Locally on Dayton TV they said that Naloxone works but you START at five times the dose for Heroin and go up from there...
RE: Narcan
NO LINK.
JUST MY OPINION from working in ER
If someone OD's on a drug that is time released or extended release it keeps re-releasing over a certain period of time so it maintains certain level in blood and available for the opiate receptors in body.
Examples of are some ORAL meds are:
MS Contin (long-acting Morphine)
Oxycontin (long acting oxycodone)
The way a time-released pill is coated/formulated allows it to keep releasing over a period approx 12 hours. The entire dose is not released all at once. (that's why warnings say don't crush or chew them-- you'll get way too much all at once).
When ONE dose of Narcan is given it works for most part on short acting drugs.
BUT a long-acting or sustained-release drug releases once, then again and then again much later on.

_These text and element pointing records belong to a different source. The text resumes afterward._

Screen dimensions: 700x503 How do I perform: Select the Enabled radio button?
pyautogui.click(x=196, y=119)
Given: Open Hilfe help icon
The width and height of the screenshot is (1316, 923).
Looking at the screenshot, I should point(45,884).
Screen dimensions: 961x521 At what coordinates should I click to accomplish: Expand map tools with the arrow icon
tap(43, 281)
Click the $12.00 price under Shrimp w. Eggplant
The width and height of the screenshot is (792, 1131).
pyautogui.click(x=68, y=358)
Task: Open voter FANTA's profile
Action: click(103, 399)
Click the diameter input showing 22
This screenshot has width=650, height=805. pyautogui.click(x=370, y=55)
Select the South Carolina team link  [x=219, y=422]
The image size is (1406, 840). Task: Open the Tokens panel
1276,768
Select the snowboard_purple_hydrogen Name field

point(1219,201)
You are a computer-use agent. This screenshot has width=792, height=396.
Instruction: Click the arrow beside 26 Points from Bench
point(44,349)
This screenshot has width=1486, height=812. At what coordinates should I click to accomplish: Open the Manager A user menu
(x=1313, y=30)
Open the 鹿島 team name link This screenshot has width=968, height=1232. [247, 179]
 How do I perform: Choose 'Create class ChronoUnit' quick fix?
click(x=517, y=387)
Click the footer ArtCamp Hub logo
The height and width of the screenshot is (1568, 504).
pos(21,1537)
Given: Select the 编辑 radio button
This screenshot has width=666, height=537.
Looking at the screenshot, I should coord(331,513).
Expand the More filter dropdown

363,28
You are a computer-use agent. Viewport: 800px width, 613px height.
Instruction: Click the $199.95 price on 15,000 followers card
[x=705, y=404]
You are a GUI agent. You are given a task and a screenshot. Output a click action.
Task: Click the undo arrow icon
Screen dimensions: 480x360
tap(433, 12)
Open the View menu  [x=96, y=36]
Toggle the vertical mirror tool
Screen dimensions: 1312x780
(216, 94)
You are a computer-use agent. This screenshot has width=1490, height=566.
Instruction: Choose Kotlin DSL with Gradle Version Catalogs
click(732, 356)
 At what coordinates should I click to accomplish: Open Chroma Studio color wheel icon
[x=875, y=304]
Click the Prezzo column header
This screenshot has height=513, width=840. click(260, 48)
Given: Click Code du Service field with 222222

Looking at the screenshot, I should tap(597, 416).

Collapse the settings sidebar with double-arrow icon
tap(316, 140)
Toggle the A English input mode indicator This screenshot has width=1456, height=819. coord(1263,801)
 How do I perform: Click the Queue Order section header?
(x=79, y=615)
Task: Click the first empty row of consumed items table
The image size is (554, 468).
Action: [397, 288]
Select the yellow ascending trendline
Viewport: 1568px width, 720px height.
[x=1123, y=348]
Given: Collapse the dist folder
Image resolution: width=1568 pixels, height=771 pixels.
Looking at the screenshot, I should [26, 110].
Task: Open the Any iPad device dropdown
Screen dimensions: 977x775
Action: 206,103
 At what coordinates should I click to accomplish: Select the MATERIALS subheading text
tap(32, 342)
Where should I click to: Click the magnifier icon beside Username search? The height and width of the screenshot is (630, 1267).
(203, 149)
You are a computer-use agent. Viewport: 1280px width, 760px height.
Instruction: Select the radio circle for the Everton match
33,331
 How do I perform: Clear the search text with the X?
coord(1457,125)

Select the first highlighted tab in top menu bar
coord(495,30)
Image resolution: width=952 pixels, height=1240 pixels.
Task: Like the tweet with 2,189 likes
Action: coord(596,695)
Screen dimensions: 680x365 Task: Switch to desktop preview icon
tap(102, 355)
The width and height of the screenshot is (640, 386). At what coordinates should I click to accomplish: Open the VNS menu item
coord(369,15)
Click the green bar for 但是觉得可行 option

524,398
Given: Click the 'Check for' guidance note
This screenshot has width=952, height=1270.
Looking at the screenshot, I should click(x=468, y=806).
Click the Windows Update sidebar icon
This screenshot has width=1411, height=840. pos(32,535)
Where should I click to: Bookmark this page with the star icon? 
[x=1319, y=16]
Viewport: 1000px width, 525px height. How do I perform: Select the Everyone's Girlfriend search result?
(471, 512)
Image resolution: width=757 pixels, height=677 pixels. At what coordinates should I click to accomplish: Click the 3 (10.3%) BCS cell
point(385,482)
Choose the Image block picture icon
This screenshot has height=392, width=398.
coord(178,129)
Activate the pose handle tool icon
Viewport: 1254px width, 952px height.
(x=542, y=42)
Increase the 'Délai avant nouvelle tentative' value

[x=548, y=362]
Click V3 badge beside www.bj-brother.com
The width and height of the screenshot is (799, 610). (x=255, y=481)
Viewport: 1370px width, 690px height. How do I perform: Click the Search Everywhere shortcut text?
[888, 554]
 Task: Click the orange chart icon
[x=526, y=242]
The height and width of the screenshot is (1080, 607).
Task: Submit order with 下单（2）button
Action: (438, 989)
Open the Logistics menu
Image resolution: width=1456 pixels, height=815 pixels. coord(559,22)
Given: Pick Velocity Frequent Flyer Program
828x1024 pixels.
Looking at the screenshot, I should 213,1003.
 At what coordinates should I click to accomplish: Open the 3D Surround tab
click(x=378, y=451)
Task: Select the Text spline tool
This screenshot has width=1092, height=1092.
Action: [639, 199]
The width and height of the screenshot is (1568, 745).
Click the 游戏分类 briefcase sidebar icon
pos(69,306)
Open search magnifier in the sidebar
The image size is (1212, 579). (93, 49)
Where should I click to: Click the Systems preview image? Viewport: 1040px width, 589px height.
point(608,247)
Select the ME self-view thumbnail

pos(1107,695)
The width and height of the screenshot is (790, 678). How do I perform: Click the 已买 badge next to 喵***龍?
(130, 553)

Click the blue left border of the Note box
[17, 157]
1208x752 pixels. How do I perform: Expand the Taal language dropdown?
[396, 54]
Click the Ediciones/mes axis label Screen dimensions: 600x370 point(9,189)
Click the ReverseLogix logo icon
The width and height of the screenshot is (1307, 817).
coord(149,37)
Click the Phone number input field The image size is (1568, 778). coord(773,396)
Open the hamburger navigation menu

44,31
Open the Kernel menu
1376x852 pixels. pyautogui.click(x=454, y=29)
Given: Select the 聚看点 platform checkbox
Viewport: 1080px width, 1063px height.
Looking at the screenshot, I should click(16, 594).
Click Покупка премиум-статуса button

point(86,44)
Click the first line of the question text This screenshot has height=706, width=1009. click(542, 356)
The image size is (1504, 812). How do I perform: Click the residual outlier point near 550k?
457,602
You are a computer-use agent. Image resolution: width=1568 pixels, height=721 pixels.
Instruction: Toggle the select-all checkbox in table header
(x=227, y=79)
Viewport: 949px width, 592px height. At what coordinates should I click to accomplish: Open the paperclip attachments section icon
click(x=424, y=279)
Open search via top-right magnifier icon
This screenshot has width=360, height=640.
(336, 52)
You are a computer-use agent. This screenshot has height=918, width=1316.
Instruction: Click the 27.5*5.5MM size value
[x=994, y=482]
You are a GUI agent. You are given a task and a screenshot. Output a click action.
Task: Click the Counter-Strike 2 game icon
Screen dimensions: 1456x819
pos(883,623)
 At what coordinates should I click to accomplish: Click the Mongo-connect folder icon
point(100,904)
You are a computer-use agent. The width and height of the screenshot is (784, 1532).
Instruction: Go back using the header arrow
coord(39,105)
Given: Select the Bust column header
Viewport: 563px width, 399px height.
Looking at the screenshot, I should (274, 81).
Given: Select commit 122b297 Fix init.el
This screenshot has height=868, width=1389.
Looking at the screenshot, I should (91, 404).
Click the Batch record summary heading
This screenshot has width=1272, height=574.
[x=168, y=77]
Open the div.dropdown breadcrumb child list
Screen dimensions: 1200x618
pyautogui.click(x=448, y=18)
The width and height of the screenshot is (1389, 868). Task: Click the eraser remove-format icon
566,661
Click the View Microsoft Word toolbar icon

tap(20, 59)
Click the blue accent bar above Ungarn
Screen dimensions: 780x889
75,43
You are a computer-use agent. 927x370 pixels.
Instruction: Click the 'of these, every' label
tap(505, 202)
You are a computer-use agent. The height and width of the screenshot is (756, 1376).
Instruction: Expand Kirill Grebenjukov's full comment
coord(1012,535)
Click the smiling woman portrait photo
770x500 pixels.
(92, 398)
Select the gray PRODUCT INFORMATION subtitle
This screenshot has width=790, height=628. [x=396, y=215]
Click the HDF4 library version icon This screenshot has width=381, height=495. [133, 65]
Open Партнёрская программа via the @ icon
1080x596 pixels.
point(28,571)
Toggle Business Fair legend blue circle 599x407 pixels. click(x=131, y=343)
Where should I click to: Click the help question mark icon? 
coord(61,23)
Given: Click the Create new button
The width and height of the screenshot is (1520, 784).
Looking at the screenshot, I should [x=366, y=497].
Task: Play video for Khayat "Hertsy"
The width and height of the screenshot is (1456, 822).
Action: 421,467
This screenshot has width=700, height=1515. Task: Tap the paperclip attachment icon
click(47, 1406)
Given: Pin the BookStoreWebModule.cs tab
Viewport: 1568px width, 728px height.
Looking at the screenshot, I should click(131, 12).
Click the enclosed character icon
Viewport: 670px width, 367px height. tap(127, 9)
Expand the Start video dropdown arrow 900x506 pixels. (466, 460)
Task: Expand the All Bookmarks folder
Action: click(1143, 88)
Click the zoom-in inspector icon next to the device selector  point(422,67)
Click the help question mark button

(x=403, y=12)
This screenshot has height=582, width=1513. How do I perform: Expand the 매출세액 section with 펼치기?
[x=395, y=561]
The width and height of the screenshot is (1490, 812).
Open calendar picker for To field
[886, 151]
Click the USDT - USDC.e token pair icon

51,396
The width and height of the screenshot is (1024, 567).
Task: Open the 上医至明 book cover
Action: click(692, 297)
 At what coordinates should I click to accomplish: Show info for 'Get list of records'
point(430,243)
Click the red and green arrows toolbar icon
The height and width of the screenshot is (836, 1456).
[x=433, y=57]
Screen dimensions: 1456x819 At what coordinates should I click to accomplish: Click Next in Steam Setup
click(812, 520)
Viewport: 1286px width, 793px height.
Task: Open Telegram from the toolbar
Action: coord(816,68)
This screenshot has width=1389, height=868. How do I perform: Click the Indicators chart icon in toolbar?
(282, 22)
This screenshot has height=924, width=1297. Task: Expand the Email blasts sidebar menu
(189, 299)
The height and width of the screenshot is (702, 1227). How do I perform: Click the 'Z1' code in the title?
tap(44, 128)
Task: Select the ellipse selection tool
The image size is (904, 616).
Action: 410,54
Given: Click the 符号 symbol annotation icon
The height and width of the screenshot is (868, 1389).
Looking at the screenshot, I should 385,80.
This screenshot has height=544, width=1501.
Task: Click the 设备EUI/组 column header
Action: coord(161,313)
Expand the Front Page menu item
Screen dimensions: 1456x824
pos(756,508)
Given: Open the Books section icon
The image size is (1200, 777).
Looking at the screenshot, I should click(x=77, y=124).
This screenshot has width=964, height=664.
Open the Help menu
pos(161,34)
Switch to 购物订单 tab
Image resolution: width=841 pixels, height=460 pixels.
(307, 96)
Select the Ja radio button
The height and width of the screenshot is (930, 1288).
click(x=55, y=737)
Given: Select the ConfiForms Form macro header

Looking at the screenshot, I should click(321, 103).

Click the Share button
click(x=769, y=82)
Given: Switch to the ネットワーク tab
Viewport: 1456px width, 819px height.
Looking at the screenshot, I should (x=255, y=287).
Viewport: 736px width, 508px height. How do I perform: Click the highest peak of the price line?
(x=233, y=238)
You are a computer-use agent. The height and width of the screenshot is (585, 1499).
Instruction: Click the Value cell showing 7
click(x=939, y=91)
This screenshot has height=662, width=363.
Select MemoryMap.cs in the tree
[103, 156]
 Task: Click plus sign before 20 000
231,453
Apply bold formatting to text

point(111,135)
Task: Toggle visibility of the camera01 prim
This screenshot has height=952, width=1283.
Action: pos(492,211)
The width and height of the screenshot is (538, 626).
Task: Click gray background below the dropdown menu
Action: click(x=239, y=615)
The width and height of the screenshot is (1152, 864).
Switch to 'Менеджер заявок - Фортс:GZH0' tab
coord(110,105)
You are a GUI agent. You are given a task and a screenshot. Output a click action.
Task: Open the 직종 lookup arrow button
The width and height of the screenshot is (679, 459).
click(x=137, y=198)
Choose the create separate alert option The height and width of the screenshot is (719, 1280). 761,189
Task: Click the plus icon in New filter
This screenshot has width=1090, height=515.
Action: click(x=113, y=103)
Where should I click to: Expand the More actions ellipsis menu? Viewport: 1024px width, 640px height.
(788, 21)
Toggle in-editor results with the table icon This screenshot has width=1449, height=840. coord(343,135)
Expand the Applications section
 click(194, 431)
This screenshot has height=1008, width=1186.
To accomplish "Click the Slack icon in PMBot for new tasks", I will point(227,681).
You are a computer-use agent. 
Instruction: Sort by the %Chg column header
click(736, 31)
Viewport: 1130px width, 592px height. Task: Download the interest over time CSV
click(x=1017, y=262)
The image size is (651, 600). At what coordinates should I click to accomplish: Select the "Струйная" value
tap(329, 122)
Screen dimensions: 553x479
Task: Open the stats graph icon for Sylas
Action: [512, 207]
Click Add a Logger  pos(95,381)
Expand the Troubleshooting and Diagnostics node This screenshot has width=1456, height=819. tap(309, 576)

Each time it releases again more becomes available in the boodstream for our opiate-receptors to grab onto. So a pt can AGAIN become oversedated, can stop breathing, etc in a cyclical manner. So ADDITIONAL doses of Narcan may be needed until the entire drug clears system.
Topical Fentanyl patch is designed lasts 72 hours (give or take). When pt OD's with extra patches, it gets really tricky and must observe or constantly. Sometimes more Narcan doses may be needed over long time period.
Seems heroin is being mixed w analogue of Fentanyl so maybe that's why it's happening. The time release factor possibly?
Way O/T but I hope I worded it in a way that makes sense.